LVIII
PESE A NO HABER LLEGADO TODAVÍA A PUERTO, EL HIGHLANDER DEJA ATRÁS A MUCHOS PASAJEROS
Pese a que barcos más rápidos, bendecidos por vientos favorables, han cruzado a menudo el Atlántico en dieciocho días, no es raro que otras embarcaciones tarden cuarenta o cincuenta, o incluso sesenta, setenta, ochenta y noventa días en cubrir la misma travesía. Aunque en estos últimos casos el retraso suele motivarlo una grave contingencia o calamidad. También es cierto que, por lo general y debido a la predominancia de vientos del oeste, la travesía desde América es más corta que el viaje de regreso.
Hacía veinte días que habíamos dejado atrás Cape Clear, siempre con el viento de proa, aunque con un tiempo en conjunto agradable, cuando nos visitó una sucesión de tormentas lluviosas que duraron casi toda la semana.
En este intervalo los emigrantes se vieron obligados a quedarse abajo, aunque algunos estaban acostumbrados, pues no se habían recobrado del primer ataque de mareo y apenas subían a cubierta.
Esa semana sólo se encendió una vez fuego en el fogón.

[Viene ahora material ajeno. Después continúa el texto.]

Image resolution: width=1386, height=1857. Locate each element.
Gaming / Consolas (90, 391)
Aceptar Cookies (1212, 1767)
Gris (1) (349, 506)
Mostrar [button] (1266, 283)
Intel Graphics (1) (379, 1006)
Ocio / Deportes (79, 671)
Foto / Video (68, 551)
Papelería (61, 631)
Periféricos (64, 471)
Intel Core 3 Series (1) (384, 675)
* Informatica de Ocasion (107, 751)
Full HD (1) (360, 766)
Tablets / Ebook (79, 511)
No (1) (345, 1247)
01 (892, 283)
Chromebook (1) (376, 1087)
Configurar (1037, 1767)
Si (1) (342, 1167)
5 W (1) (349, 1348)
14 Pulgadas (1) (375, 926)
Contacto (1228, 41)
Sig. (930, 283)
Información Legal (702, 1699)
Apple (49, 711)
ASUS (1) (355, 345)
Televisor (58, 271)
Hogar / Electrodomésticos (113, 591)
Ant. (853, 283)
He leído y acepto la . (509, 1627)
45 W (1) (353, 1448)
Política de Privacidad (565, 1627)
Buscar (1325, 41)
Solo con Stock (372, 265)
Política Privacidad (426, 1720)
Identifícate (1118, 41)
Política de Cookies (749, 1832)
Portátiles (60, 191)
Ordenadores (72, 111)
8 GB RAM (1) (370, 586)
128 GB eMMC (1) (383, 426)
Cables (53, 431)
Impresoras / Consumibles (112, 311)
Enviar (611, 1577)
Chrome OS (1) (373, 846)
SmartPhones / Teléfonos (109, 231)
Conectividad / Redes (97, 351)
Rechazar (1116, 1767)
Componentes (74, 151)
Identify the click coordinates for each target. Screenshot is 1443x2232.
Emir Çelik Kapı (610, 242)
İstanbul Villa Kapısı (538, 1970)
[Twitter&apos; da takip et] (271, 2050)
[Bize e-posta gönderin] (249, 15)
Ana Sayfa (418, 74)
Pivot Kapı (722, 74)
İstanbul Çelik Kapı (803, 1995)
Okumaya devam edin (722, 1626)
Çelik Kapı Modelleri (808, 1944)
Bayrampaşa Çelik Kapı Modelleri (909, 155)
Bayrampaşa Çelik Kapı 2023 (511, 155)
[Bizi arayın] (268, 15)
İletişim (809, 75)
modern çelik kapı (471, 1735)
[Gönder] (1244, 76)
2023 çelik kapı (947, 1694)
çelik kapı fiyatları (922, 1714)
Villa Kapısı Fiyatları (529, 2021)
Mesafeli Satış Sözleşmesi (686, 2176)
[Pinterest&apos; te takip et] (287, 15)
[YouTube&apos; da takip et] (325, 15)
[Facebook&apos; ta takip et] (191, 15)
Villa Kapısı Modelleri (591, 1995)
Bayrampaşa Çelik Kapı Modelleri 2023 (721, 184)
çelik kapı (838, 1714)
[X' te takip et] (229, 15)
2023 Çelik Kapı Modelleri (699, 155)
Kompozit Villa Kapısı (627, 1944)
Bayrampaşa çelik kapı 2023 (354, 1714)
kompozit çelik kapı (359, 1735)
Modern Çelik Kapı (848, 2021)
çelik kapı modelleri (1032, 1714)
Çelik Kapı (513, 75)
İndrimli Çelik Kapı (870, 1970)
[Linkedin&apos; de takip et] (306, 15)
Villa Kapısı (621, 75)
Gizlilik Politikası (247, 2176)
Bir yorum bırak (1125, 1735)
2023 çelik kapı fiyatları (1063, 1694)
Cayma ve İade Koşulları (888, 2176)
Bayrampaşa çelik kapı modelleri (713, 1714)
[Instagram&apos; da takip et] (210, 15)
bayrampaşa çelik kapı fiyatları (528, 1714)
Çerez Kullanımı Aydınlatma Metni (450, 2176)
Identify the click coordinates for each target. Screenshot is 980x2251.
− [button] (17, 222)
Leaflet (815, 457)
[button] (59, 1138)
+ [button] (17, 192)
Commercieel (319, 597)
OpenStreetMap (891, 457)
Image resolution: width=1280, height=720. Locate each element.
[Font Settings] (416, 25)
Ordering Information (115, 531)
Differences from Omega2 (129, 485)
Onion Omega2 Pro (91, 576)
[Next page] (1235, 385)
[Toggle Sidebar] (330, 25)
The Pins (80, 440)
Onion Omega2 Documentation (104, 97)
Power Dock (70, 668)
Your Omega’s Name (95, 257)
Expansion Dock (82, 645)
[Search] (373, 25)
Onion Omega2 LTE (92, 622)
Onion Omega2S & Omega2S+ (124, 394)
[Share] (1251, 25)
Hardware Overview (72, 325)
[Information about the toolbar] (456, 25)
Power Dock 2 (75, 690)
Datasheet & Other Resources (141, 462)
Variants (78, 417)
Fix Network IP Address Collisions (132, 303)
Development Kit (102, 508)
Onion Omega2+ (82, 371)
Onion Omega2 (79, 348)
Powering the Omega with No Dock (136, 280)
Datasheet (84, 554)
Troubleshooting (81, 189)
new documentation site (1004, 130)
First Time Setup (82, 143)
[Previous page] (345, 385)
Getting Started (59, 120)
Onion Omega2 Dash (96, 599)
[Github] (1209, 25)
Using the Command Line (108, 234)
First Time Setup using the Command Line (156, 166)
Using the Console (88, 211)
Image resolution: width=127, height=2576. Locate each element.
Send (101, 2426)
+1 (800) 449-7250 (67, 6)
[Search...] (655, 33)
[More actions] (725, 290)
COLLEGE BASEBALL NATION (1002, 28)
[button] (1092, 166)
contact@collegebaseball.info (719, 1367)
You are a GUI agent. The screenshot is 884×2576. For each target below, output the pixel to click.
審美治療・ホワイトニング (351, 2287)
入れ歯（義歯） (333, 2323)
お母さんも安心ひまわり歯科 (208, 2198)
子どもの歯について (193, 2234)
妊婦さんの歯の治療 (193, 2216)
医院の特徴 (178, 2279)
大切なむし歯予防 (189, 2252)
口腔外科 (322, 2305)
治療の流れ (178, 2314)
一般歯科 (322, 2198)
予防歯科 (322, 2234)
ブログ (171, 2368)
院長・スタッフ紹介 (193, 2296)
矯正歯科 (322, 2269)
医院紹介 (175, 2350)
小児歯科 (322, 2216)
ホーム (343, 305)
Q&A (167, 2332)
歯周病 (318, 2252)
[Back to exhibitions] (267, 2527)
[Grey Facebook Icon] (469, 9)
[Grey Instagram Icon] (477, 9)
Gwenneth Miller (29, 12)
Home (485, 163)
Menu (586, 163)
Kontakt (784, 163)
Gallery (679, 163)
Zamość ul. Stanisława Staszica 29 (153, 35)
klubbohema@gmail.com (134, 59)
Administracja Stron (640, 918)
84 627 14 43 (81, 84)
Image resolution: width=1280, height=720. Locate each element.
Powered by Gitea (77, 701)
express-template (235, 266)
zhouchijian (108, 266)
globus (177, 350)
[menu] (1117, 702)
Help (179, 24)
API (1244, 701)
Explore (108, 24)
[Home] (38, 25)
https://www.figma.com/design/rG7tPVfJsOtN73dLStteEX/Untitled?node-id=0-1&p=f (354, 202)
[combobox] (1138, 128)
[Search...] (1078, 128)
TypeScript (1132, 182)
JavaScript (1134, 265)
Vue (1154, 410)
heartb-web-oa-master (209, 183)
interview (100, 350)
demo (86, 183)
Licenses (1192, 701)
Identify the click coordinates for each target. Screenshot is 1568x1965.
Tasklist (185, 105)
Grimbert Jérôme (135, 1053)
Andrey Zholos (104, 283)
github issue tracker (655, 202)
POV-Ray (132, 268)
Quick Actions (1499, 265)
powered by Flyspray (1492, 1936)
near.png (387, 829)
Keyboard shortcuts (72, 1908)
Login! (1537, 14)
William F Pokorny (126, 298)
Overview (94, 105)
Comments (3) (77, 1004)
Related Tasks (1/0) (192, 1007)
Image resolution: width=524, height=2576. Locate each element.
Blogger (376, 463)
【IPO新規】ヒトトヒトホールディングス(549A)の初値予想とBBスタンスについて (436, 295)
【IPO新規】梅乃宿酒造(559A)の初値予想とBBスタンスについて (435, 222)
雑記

Lo que motivó que muchos trabajos domésticos que normalmente se habrían llevado a cabo al aire libre se hicieran en la antecámara. Cuando había un período de calma entre las tormentas, algún emigrante particularmente limpio subía a cubierta con un cubo de agua sucia para echarla por la borda. Ninguna experiencia parecía bastar para instruir a aquella gente ignorante en los principios más elementales de la vida en el mar. A pesar de todos los avisos al respecto, muchos seguían evitando el lado de sotavento para arrojar el agua sucia. Una mañana en que el viento soplaba con fuerza, un pobre necio lanzó cinco o seis litros de algo por barlovento. Al instante, le salpicó la cara, y también la del primer oficial, que pasaba por allí en aquel momento. Cogieron al tipo por el cuello, le reprendieron allí mismo, y le ordenaron con ironía que no volviera a arrojar nada al mar por barlovento, salvo ceniza y agua hirviendo.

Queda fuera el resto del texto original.